» **Brief 1**
List every criterion by which, according to the selected text, the Reticular Chemistry Structure Resource database can be searched for nets.
» **Brief 2**
Write out the selected text from "Covalent organic frameworks (COFs)" to "per gram, respectively).", word for word.
[Opening Selected text section]
Porous, Crystalline, Covalent Organic Frameworks

Covalent organic frameworks (COFs) have been designed and successfully synthesized by condensation reactions of phenyl diboronic acid {C6H4[B(OH)2]2} and hexahydroxytriphenylene [C18H6(OH)6]. Powder x-ray diffraction studies of the highly crystalline products (C3H2BO)6·(C9H12)1 (COF-1) and C9H4BO2 (COF-5) revealed expanded porous graphitic layers that are either staggered (COF-1, P63/mmc) or eclipsed (COF-5, P6/mmm). Their crystal structures are entirely held by strong bonds between B, C, and O atoms to form rigid porous architectures with pore sizes ranging from 7 to 27 angstroms. COF-1 and COF-5 exhibit high thermal stability (to temperatures up to 500° to 600°C), permanent porosity, and high surface areas (711 and 1590 square meters per gram, respectively).

The Reticular Chemistry Structure Resource (RCSR) Database of, and Symbols for, Crystal Nets

During the past decade, interest has grown tremendously in the design and synthesis of crystalline materials constructed from molecular clusters linked by extended groups of atoms. Most notable are metal-organic frameworks (MOFs), in which polyatomic inorganic metal-containing clusters are joined by polytopic linkers. (Although these materials are sometimes referred to as coordination polymers, we prefer to differentiate them, because MOFs are based on strong linkages that yield robust frameworks.) The realization that MOFs could be designed and synthesized in a rational way from molecular building blocks led to the emergence of a discipline that we call reticular chemistry. MOFs can be represented as a special kind of graph called a periodic net. Such descriptions date back to the earliest crystallographic studies but have become much more common recently because thousands of new structures and hundreds of underlying nets have been reported. In the simplest cases (e.g., the structure of diamond), the atoms in the crystal become the vertices of the net, and bonds are the links (edges) that connect them. In the case of MOFs, polyatomic groups act as the vertices and edges of the net. Because of the explosive growth in this area, a need has arisen for a universal system of nomenclature, classification, identification, and retrieval of these topological structures. We have developed a system of symbols for the identification of three periodic nets of interest, and this system is now in wide use. In this Account, we explain the underlying methodology of assigning symbols and describe the Reticular Chemistry Structure Resource (RCSR), in which about 1600 such nets are collected and illustrated in a database that can be searched by symbol, name, keywords, and attributes. The resource also contains searchable data for polyhedra and layers. The database entries come from systematic enumerations or from known chemical compounds or both. In the latter case, references to occurrences are provided. We describe some crystallographic, topological, and other attributes of nets and explain how they are reported in the database. We also describe how the database can be used as a tool for the design and structural analysis of new materials. Associated with each net is a natural tiling, which is a natural partition of space into space-filling tiles. The database allows export of data that can be used to analyze and illustrate such tilings.
[Closing Selected text section]
[Opening Information given section]
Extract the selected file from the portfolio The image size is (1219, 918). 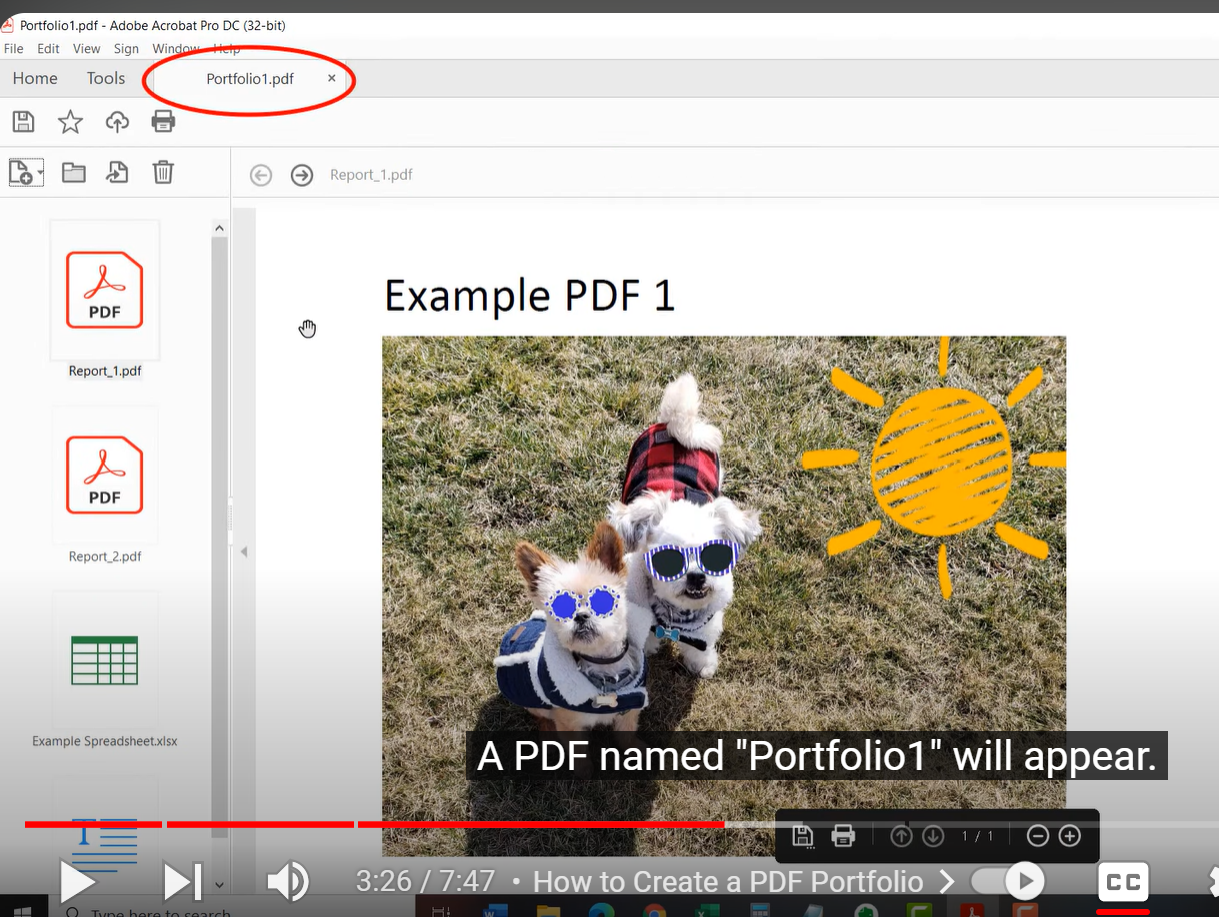click(117, 172)
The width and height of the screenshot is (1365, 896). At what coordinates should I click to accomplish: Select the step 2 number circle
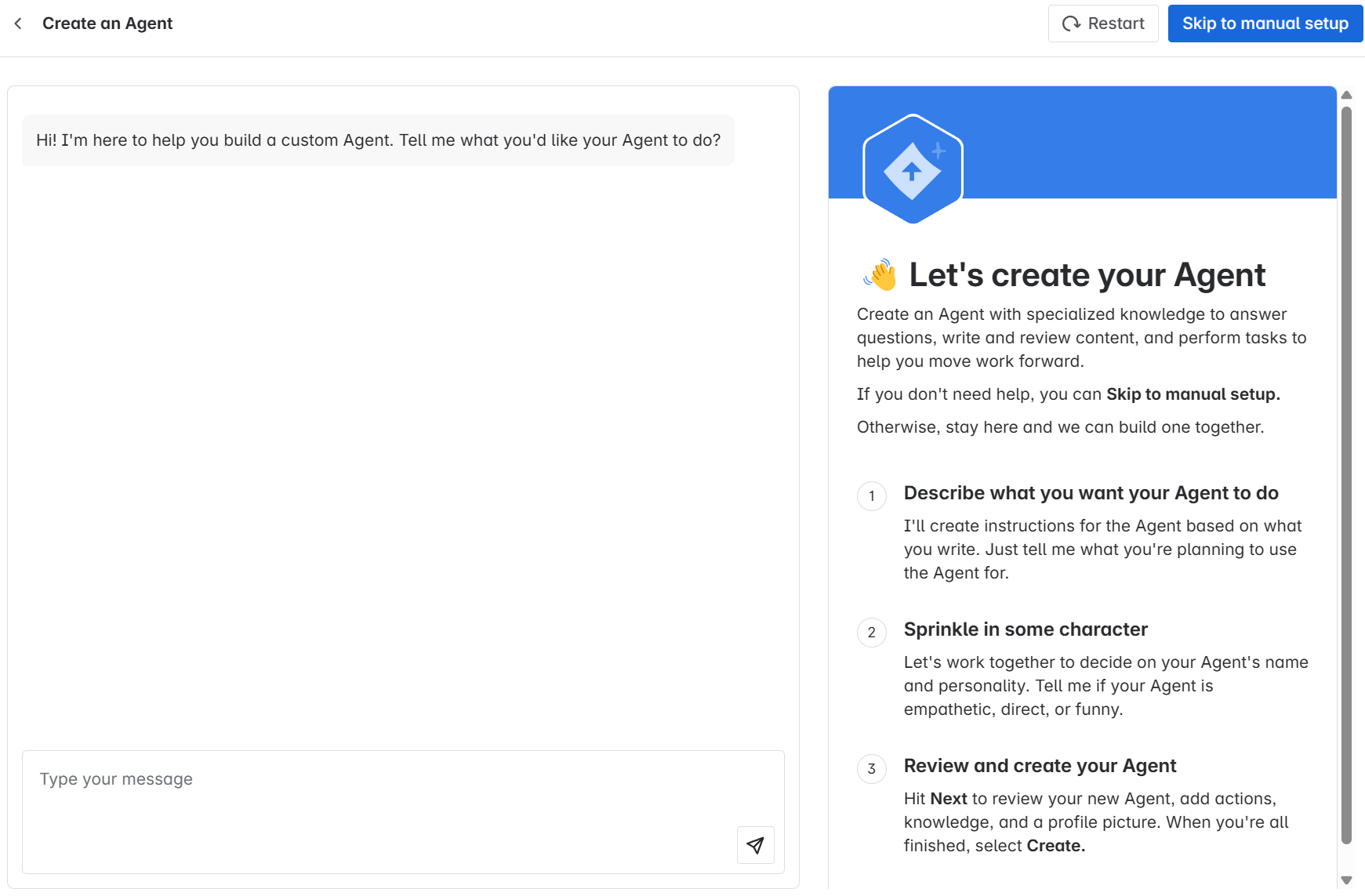872,633
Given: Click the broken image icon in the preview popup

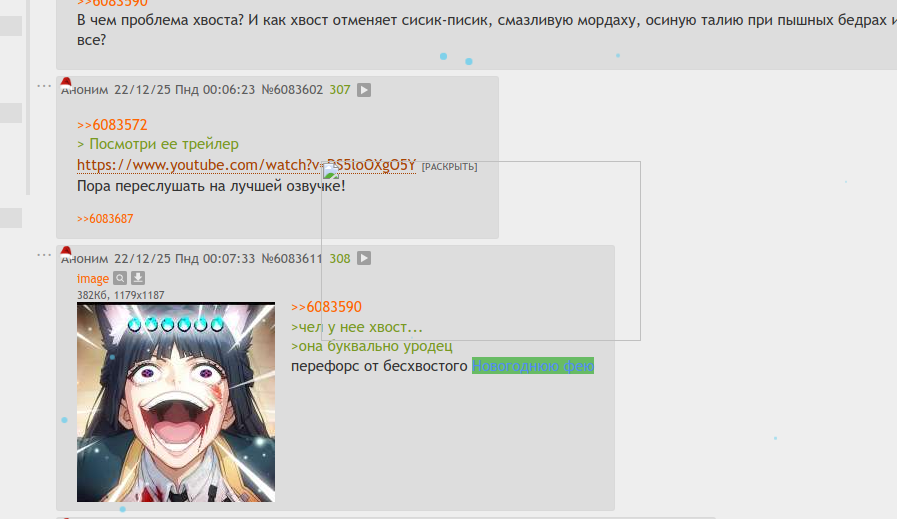Looking at the screenshot, I should (x=331, y=171).
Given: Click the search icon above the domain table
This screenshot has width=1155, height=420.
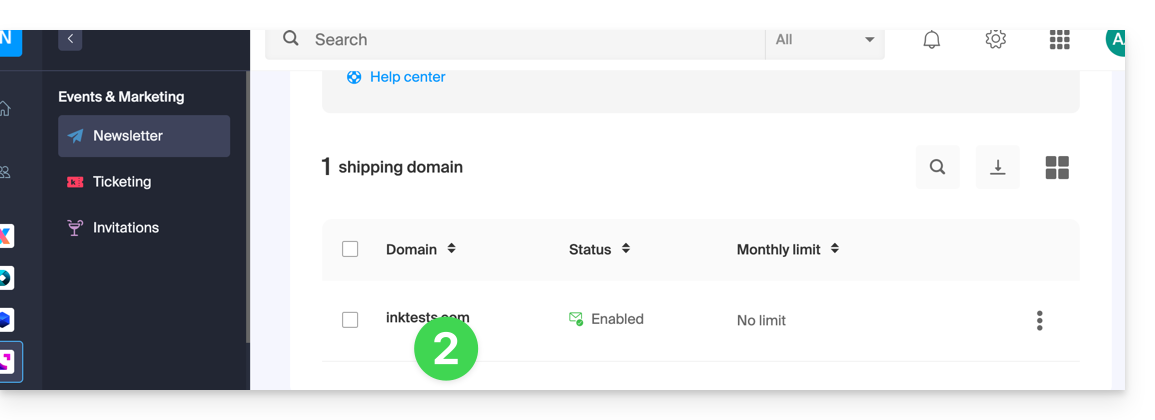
[Closing Information given section]
» **Written answer 1**
symbol, name, keywords, attributes

» **Written answer 2**
Covalent organic frameworks (COFs) have been designed and successfully synthesized by condensation reactions of phenyl diboronic acid {C6H4[B(OH)2]2} and hexahydroxytriphenylene [C18H6(OH)6]. Powder x-ray diffraction studies of the highly crystalline products (C3H2BO)6·(C9H12)1 (COF-1) and C9H4BO2 (COF-5) revealed expanded porous graphitic layers that are either staggered (COF-1, P63/mmc) or eclipsed (COF-5, P6/mmm). Their crystal structures are entirely held by strong bonds between B, C, and O atoms to form rigid porous architectures with pore sizes ranging from 7 to 27 angstroms. COF-1 and COF-5 exhibit high thermal stability (to temperatures up to 500° to 600°C), permanent porosity, and high surface areas (711 and 1590 square meters per gram, respectively).